For 50 of the largest media sites in Germany, Austria and Switzerland I checked two things at once: what the robots.txt says (the official policy) and what the server actually delivers when an AI bot shows up with its real user-agent. Two layers, two different signals. Some outlets say the same thing at both layers. Others contradict themselves. All via one tool: Lumina's Crawler Access Checker, which tests 36 bots at once — 19 of them AI crawlers (ChatGPT, Claude, Perplexity, Gemini, Mistral, DeepSeek etc.), 9 classical search engines, and 8 others (social & misc).
The result is a big contradiction: Every site lets Google in. Half block AI.
Here's the data — plus a few findings that surprised me.
Two layers, two signals
robots.txt is the policy layer: a text file where the outlet says „bot X may crawl me, bot Y may not". Many AI companies respect it — voluntarily. Anyone who doesn't isn't technically stopped.
Server response is the enforcement layer: what the web server actually returns when a bot GETs with its real user-agent. 200 = content comes through, 403 = hard-blocked (Cloudflare, WAF or CDN rule), 402 = Payment Required (a real HTTP paywall against AI — rare).
Most outlets rely purely on robots.txt. A few (Capital.de, kurier.at) go further and enforce at the server. This study measures both.
The core numbers
Of 50 media outlets, how many block each bot via robots.txt (the policy layer — outlets that officially refuse the bot):
- GPTBot: 26/50 (52%) — OpenAI's training crawler
- ClaudeBot: 26/50 (52%) — Anthropic's crawler
- anthropic-ai: 26/50 (52%) — Anthropic's legacy name
- CCBot: 25/50 (50%) — Common Crawl, basis for many LLM training sets
- cohere-ai: 24/50 (48%)
- Applebot-Extended: 23/50 (46%) — Apple Intelligence training
- Bytespider: 23/50 (46%) — ByteDance/TikTok
- Google-Extended: 21/50 (42%) — Gemini training opt-out
- Meta-ExternalAgent: 20/50 (40%)
- PerplexityBot: 18/50 (36%)
- Googlebot: 0/50 (0%) — Not a single site blocks Google fully
Google gets in everywhere, even at the most AI-skeptical sites. GPTBot is shut out of every second one before it even sees the content.
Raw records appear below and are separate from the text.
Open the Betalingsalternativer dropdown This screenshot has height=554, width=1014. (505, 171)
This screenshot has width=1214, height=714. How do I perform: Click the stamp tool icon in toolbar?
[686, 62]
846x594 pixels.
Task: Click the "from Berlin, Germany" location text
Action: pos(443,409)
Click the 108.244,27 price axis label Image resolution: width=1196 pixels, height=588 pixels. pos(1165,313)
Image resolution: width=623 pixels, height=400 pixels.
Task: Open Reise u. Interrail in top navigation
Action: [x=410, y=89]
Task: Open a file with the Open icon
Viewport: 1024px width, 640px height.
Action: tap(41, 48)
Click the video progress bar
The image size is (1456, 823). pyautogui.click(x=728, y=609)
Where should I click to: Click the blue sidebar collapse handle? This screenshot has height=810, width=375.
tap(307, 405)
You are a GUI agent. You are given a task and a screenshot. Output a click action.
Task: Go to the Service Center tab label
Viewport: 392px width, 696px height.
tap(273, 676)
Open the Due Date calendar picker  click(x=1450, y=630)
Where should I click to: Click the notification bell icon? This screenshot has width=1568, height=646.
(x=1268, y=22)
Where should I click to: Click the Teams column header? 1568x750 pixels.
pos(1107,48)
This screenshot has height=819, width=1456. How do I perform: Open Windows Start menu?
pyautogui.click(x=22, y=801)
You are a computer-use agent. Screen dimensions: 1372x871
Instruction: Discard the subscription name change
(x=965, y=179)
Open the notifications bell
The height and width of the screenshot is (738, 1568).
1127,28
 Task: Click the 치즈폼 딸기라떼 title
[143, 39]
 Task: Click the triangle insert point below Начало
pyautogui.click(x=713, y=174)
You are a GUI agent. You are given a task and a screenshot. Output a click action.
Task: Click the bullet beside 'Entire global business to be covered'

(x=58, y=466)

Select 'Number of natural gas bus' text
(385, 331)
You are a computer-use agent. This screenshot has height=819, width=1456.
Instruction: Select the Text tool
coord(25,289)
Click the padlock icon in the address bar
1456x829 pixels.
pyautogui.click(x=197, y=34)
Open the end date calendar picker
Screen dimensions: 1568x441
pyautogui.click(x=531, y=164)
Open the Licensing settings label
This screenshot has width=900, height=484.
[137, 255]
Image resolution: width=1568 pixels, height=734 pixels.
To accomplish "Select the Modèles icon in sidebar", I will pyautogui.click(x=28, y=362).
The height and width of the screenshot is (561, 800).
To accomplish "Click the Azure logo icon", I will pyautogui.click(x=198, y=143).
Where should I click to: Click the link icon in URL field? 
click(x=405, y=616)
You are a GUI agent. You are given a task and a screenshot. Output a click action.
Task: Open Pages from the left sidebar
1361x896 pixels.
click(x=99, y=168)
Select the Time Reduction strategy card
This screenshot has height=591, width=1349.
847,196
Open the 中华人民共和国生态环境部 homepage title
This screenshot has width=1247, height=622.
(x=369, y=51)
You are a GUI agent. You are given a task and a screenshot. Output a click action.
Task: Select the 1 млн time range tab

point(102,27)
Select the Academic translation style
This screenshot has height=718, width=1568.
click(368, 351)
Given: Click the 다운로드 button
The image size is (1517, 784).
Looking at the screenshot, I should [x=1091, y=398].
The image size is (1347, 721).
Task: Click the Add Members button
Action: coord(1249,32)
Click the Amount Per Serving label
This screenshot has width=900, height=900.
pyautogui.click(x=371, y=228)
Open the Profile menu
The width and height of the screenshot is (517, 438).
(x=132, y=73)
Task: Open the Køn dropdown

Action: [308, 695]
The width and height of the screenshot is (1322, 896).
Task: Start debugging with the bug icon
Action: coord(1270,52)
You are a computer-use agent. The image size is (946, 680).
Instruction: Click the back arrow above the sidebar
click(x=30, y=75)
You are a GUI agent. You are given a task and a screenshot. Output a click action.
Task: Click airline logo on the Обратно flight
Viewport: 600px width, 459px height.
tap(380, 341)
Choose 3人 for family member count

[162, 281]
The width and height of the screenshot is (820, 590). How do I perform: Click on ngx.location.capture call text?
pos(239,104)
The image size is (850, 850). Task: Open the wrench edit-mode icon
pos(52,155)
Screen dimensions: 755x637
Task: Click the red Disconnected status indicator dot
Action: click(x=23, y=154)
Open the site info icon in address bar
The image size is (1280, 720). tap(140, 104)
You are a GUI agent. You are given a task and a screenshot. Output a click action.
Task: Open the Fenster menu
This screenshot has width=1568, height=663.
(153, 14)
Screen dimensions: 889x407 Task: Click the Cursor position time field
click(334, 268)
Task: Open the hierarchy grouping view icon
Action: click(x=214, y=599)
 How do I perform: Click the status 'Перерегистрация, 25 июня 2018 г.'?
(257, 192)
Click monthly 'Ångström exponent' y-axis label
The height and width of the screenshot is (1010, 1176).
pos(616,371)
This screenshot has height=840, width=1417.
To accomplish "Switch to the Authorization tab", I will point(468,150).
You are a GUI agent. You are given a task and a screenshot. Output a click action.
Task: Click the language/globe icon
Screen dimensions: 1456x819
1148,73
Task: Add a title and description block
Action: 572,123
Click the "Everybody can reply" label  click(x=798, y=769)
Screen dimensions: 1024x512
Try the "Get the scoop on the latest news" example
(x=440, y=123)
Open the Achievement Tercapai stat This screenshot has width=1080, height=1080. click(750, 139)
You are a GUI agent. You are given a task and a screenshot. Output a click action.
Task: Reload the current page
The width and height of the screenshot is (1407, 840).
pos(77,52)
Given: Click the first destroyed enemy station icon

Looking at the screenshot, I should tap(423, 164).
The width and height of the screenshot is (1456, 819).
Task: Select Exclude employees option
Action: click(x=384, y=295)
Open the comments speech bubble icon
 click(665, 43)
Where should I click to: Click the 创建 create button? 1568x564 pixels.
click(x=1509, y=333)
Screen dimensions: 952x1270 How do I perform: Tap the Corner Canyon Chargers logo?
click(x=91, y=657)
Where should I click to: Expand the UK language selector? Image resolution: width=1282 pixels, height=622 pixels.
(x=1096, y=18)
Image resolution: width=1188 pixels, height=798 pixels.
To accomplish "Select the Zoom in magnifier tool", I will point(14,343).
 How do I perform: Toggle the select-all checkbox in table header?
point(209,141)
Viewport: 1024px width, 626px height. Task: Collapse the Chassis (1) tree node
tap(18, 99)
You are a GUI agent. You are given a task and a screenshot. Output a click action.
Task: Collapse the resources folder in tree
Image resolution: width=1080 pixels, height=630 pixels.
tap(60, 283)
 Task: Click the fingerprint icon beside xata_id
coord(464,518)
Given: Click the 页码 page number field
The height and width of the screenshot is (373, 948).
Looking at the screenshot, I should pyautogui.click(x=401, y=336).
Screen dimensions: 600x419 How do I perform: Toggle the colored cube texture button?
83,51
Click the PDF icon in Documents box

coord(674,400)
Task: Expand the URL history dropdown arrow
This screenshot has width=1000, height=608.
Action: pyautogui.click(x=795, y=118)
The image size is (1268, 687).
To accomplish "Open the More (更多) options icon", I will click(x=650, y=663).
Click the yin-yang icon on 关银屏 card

Blocking rate per bot (50 DACH media sites)
Who blocks the most
The top 5 AI-hostile media outlets (out of 19 AI bot categories):
- Tagesschau — 16/19 AI bots blocked
- NDR — 16/19
- WDR — 16/19
- BR — 16/19
- NZZ — 14/19
Four of the top five are German ARD public broadcasters. And they all use the exact same robots.txt — clearly an ARD-wide policy.
The ARD vs ZDF paradox
This is where it gets really interesting. Public broadcasters, same industry, same funding model. And yet:
- ARD (Tagesschau, NDR, WDR, BR): 16/19 AI bots blocked
- ZDF: 0/19 blocked
- SRF (Switzerland): 0/19 blocked
- ORF (Austria): 8/19
ZDF lets Applebot-Extended, GPTBot, ClaudeBot, Perplexity, Google-Extended and everything else crawl freely. ARD shuts the same bots out completely. Both collect license fees from the same country. Over the next two years, this difference decides whose content gets cited in ChatGPT and Gemini — and whose does not.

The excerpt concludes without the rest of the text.